- Current State of Artificial Intelligence and Data Mining

Current State of Artificial Intelligence and Data Mining

AI as Media Spectacle

British science fiction writer Arthur Clarke presents three laws that underpin his writings, and the very last, often-cited law reads "any sufficiently advanced technology is indistinguishable from magic." Various marketing tactics surrounding the domain, seems eager to benefit from such sentiments: human experts are pitted against AI algorithms in a game of Jeopardy, while consumers are now familiar with state-of-the-art virtual assistants available on mobile phones and smart speakers.

Artificial intelligence and its related fields, including machine learning and cognitive computing, seem to be at the cusp of something revolutionary. However, our fascination with regards to sentient and intelligent robots (along with doomsday scenarios) isn't anything new, and was often quickly extinguished each time --- thanks to the gap between impressive media spectacles and consumer products that soon followed.

Technologies that imitate human speech emerged in the early 1930s, and military research focused on computer-assisted language processing throughout the 1960s Cold War. Media and government interests in AI research, however, fluctuated throughout the 1970s and 1990s as the domain failed to produce generalizable artificial intelligence products. Beyond the game of chess (and much later, Go) between the computer and the human champion, many now recognize that AI products are closer to the washing machine than to the Terminator.

Turing Test and Derivatives

One of the fundamental concepts underpinning artificial intelligence research is Alan Turing's eponymous Turing Test: a thought experiment where a human user interacts with two anonymous respondents, where one of them is a computer, and is asked whether the user can determine which of the two is a computer. According to the test, should the user fail to correctly discern one from another, the computer is considered to be as smart as a human being.

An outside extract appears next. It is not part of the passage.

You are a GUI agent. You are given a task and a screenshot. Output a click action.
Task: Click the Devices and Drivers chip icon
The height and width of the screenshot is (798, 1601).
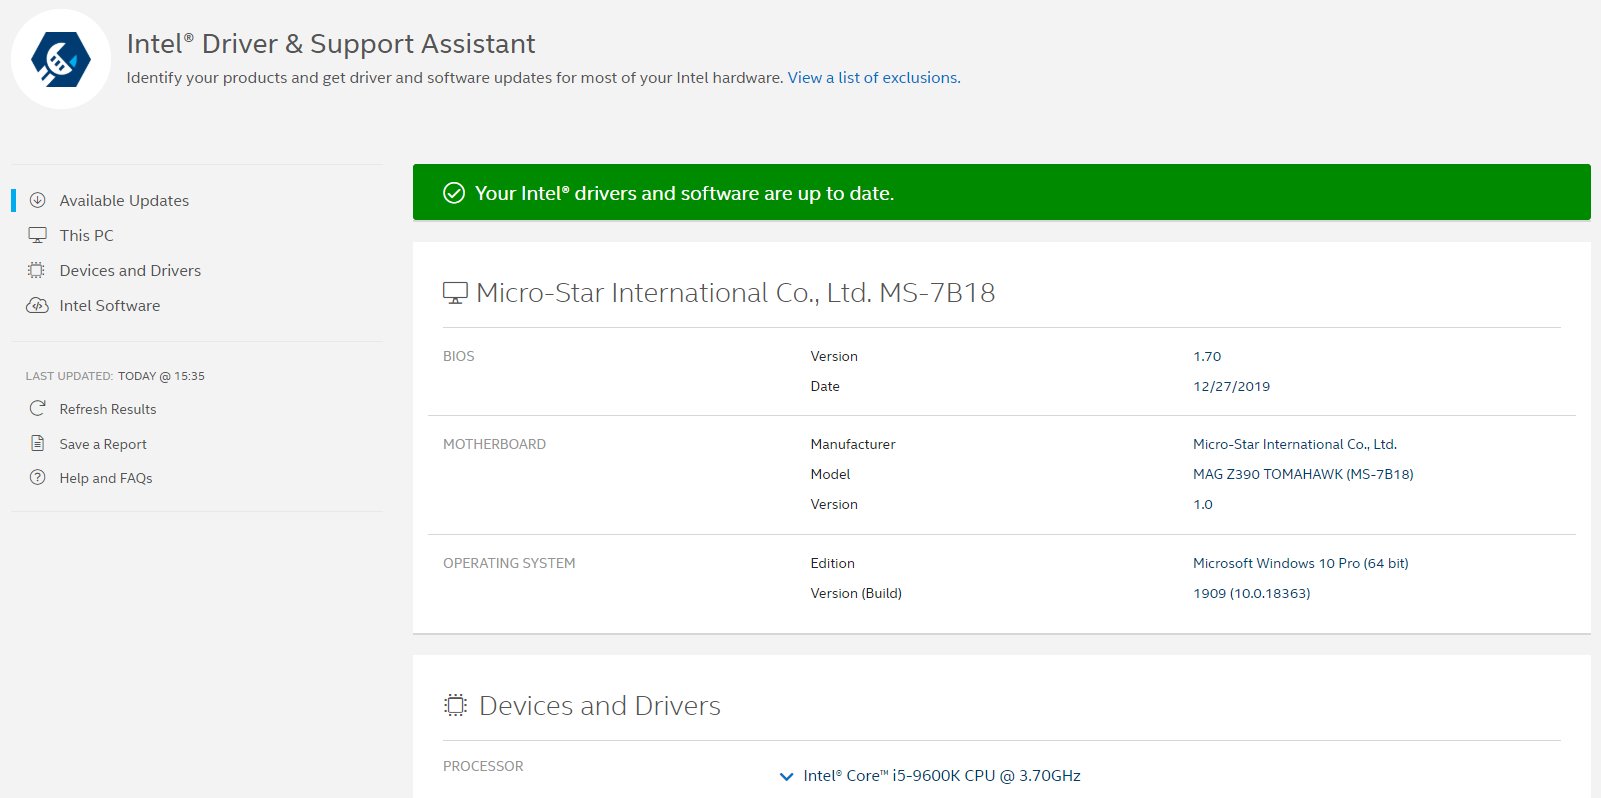pyautogui.click(x=37, y=270)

Naturally, this inspired a countless number of critics and projects: ELIZA was a 1966 chatbot that poses as a client-centred therapist, while CAPTCHA, later ReCAPTCHA with crowdsourcing capabilities was a reverse Turing Test product where a computer algorithm tests whether the website visitor is a robot or not by presenting visually garbled keywords.

Against the big promises made by AI scientists, the Chinese room argument is another thought experiment stating that passing the Turing Test alone cannot prove that a machine is "human," no matter how human-like it may be. A human respondent may be able to translate every foreign phrase if the respondent has an infinitely large set of instructions that one can use to map the provided phrase to the answer, but the Chinese room argument stipulates that this should not equate to the respondent well-versed in the language. This also spawned a slew of philosophical discussion surrounding artificial intelligence in comparison to humans.

Automation and Data Mining

Large-scale information in the digital space, often dubbed big data, continues to be a contentious subject as well as a valuable currency. Consumers fret over privacy issues highlighted during the Facebook-Cambridge Analytica scandal, while companies obsessively collect publicly-available information to build high impact products and even help police investigation. Amazon's Mechanical Turk platform creates a marketplace where researchers can easily outsource difficult-to-automate, human-specific tasks by paying a small amount per "human intelligence task," and Twitter is eager to sell its historical data to academic institutions and interested enterprises.

With the recent court ruling preventing LinkedIn from stopping those who scrape publicly available data on their website, the game of cat-and-mouse continues on. Fundamental concepts in computer science including regular expression allow the developers to cut through the complex code and retrieve only the relevant strings that match a specified pattern, while browsers nowadays are automated using Selenium and Puppeteer to perform the monumental task of browsing the web and emulating human behaviour. Such automation led to other side effects, including the state-sponsored propaganda on social media.